- [GOAL OF THE EXERCISE]
Please transcribe the entries below without changing a single character.

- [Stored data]

<<<<

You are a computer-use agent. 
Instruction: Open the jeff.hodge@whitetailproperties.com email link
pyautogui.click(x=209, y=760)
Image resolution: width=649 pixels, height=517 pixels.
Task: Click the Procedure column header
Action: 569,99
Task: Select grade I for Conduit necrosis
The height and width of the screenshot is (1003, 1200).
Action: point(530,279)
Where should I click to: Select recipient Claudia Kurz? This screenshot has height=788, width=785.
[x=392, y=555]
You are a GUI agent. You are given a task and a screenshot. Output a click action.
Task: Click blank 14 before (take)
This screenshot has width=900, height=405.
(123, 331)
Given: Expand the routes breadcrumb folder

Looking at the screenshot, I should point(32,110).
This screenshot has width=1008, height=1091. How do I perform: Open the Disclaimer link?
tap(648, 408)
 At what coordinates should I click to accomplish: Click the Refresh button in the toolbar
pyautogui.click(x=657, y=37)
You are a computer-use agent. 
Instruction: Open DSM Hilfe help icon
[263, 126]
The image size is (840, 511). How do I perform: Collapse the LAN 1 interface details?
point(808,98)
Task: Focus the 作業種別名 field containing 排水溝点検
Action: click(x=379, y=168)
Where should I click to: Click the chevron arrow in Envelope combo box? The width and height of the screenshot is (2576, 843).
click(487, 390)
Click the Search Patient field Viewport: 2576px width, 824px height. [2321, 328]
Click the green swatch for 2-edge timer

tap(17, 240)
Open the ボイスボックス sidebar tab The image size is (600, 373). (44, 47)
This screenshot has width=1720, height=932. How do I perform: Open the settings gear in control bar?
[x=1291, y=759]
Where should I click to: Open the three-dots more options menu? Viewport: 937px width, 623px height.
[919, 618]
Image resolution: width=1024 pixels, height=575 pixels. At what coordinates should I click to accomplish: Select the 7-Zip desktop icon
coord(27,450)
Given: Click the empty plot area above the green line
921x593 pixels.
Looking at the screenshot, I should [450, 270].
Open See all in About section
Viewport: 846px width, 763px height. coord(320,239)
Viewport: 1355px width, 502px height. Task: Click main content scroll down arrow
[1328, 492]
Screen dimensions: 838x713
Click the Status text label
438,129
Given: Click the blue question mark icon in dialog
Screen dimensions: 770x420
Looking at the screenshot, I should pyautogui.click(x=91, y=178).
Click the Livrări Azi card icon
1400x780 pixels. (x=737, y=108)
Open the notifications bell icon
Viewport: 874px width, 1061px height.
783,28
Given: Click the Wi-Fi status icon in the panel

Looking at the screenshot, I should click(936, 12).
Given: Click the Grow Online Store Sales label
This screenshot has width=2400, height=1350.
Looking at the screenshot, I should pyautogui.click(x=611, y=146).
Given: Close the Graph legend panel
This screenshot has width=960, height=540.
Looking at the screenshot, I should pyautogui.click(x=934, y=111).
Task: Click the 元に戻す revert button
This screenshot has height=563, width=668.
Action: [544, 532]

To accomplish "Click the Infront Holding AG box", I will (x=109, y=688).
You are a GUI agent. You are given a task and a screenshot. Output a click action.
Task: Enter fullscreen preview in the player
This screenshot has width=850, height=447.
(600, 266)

>>>>

- [TASK ANSWER]
You are a computer-use agent. 
Instruction: Open the jeff.hodge@whitetailproperties.com email link
pyautogui.click(x=209, y=760)
Image resolution: width=649 pixels, height=517 pixels.
Task: Click the Procedure column header
Action: 569,99
Task: Select grade I for Conduit necrosis
The height and width of the screenshot is (1003, 1200).
Action: point(530,279)
Where should I click to: Select recipient Claudia Kurz? This screenshot has height=788, width=785.
[x=392, y=555]
You are a GUI agent. You are given a task and a screenshot. Output a click action.
Task: Click blank 14 before (take)
This screenshot has width=900, height=405.
(123, 331)
Given: Expand the routes breadcrumb folder

Looking at the screenshot, I should point(32,110).
This screenshot has width=1008, height=1091. How do I perform: Open the Disclaimer link?
tap(648, 408)
 At what coordinates should I click to accomplish: Click the Refresh button in the toolbar
pyautogui.click(x=657, y=37)
You are a computer-use agent. 
Instruction: Open DSM Hilfe help icon
[263, 126]
The image size is (840, 511). How do I perform: Collapse the LAN 1 interface details?
point(808,98)
Task: Focus the 作業種別名 field containing 排水溝点検
Action: click(x=379, y=168)
Where should I click to: Click the chevron arrow in Envelope combo box? The width and height of the screenshot is (2576, 843).
click(487, 390)
Click the Search Patient field Viewport: 2576px width, 824px height. [2321, 328]
Click the green swatch for 2-edge timer

tap(17, 240)
Open the ボイスボックス sidebar tab The image size is (600, 373). (44, 47)
This screenshot has width=1720, height=932. How do I perform: Open the settings gear in control bar?
[x=1291, y=759]
Where should I click to: Open the three-dots more options menu? Viewport: 937px width, 623px height.
[919, 618]
Image resolution: width=1024 pixels, height=575 pixels. At what coordinates should I click to accomplish: Select the 7-Zip desktop icon
coord(27,450)
Given: Click the empty plot area above the green line
921x593 pixels.
Looking at the screenshot, I should [450, 270].
Open See all in About section
Viewport: 846px width, 763px height. coord(320,239)
Viewport: 1355px width, 502px height. Task: Click main content scroll down arrow
[1328, 492]
Screen dimensions: 838x713
Click the Status text label
438,129
Given: Click the blue question mark icon in dialog
Screen dimensions: 770x420
Looking at the screenshot, I should pyautogui.click(x=91, y=178).
Click the Livrări Azi card icon
1400x780 pixels. (x=737, y=108)
Open the notifications bell icon
Viewport: 874px width, 1061px height.
783,28
Given: Click the Wi-Fi status icon in the panel

Looking at the screenshot, I should click(936, 12).
Given: Click the Grow Online Store Sales label
This screenshot has width=2400, height=1350.
Looking at the screenshot, I should pyautogui.click(x=611, y=146).
Given: Close the Graph legend panel
This screenshot has width=960, height=540.
Looking at the screenshot, I should pyautogui.click(x=934, y=111).
Task: Click the 元に戻す revert button
This screenshot has height=563, width=668.
Action: [544, 532]

To accomplish "Click the Infront Holding AG box", I will (x=109, y=688).
You are a GUI agent. You are given a task and a screenshot. Output a click action.
Task: Enter fullscreen preview in the player
This screenshot has width=850, height=447.
(600, 266)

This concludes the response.